[PATCH] x86/altcall: always use a temporary parameter stashing variable

Roger Pau Monne posted 1 patch 1 month, 4 weeks ago
Patches applied successfully (tree, apply log)
git fetch https://gitlab.com/xen-project/patchew/xen tags/patchew/20240228135908.13319-1-roger.pau@citrix.com
xen/arch/x86/include/asm/alternative.h | 36 +++++++++++++++++---------
1 file changed, 24 insertions(+), 12 deletions(-)
[PATCH] x86/altcall: always use a temporary parameter stashing variable
Posted by Roger Pau Monne 1 month, 4 weeks ago
The usage in ALT_CALL_ARG() on clang of:

register union {
    typeof(arg) e;
    const unsigned long r;
} ...

When `arg` is the first argument to alternative_{,v}call() and
const_vlapic_vcpu() is used results in clang 3.5.0 complaining with:

arch/x86/hvm/vlapic.c:141:47: error: non-const static data member must be initialized out of line
         alternative_call(hvm_funcs.test_pir, const_vlapic_vcpu(vlapic), vec) )

■ **STORED ROWS**
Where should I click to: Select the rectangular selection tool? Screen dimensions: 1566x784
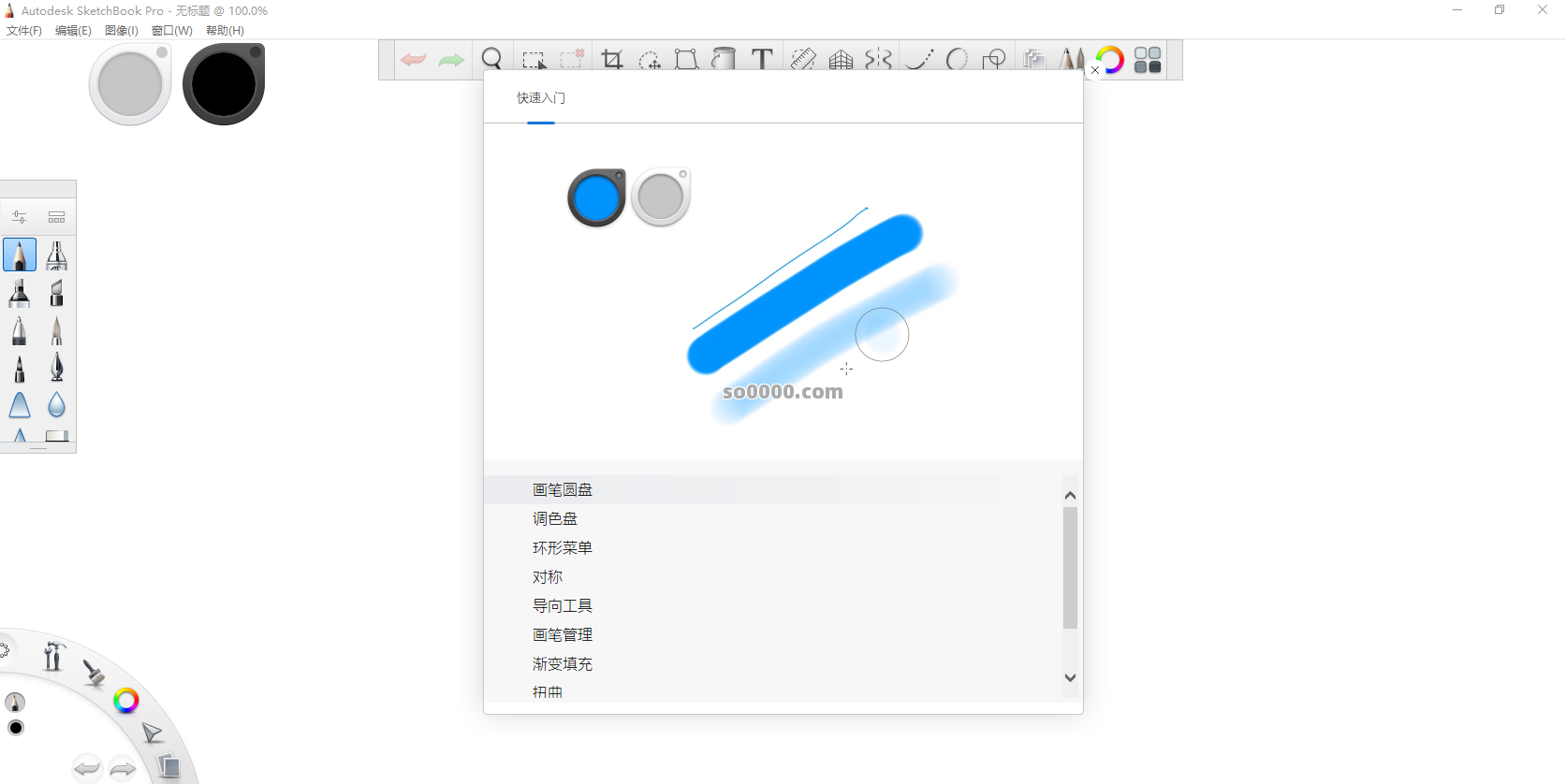pyautogui.click(x=534, y=60)
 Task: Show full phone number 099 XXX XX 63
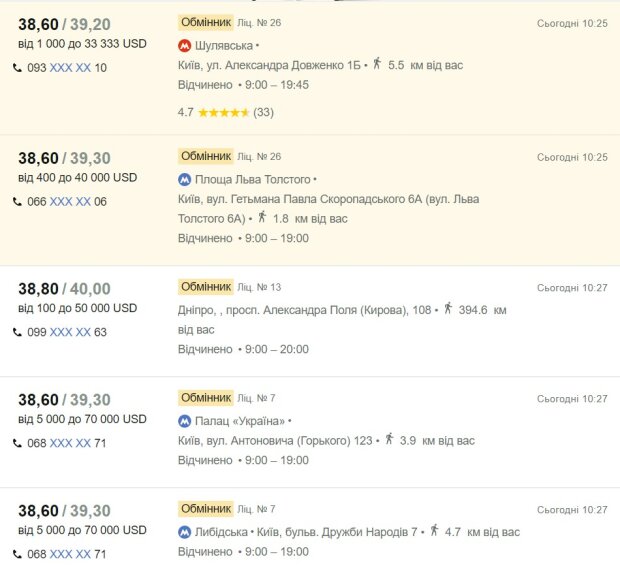[x=70, y=332]
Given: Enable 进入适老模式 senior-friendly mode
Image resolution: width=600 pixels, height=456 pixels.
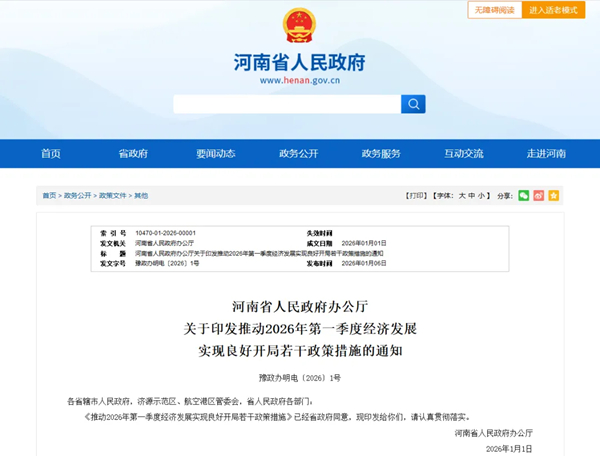Looking at the screenshot, I should tap(553, 10).
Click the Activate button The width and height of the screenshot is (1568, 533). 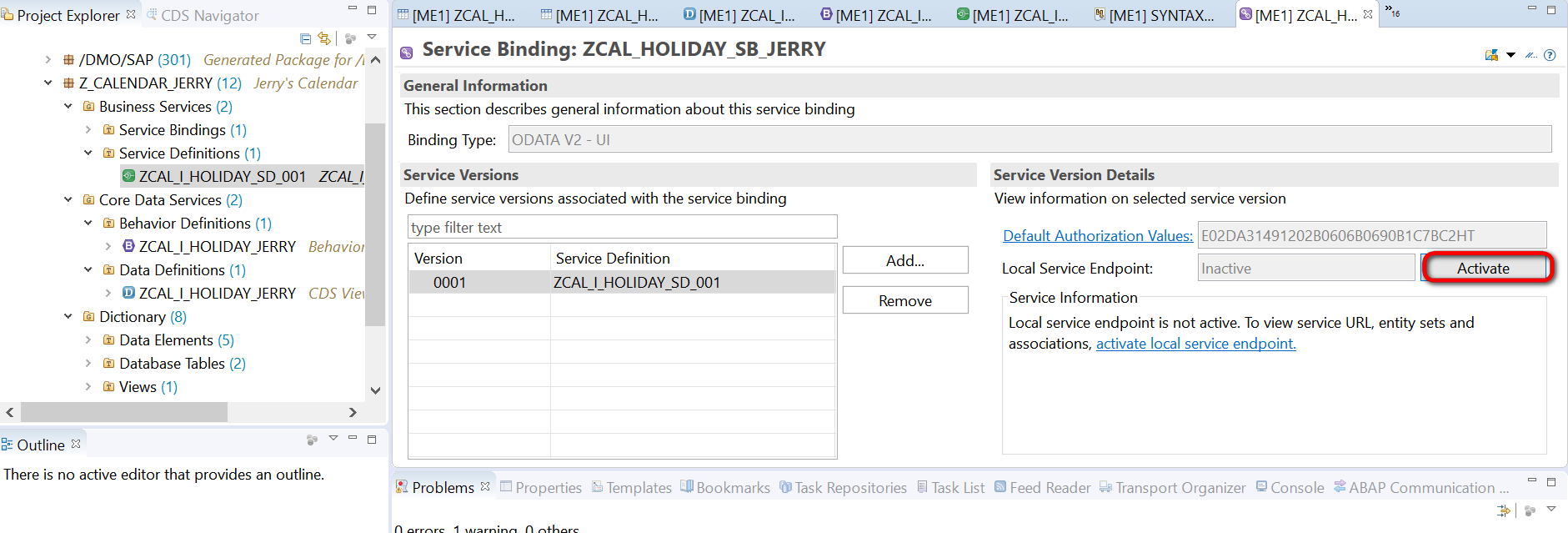1483,269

■ **ACTIONS TO TAKE**
a – Answer these questions about the altcall patch:
(i) Which file does the patch change?
(ii) How many insertions and deletions does it make?
(iii) Which clang version produces the error?
b – Translate this sentence from the altcall patch into Spanish: "Roger Pau Monne posted 1 patch 1 month, 4 weeks ago".
Answer using only the altcall patch.

■ **PER-TASK OUTPUTS**
a –
(i) xen/arch/x86/include/asm/alternative.h
(ii) 24 insertions and 12 deletions
(iii) clang 3.5.0

b – Roger Pau Monne publicó 1 parche hace 1 mes y 4 semanas.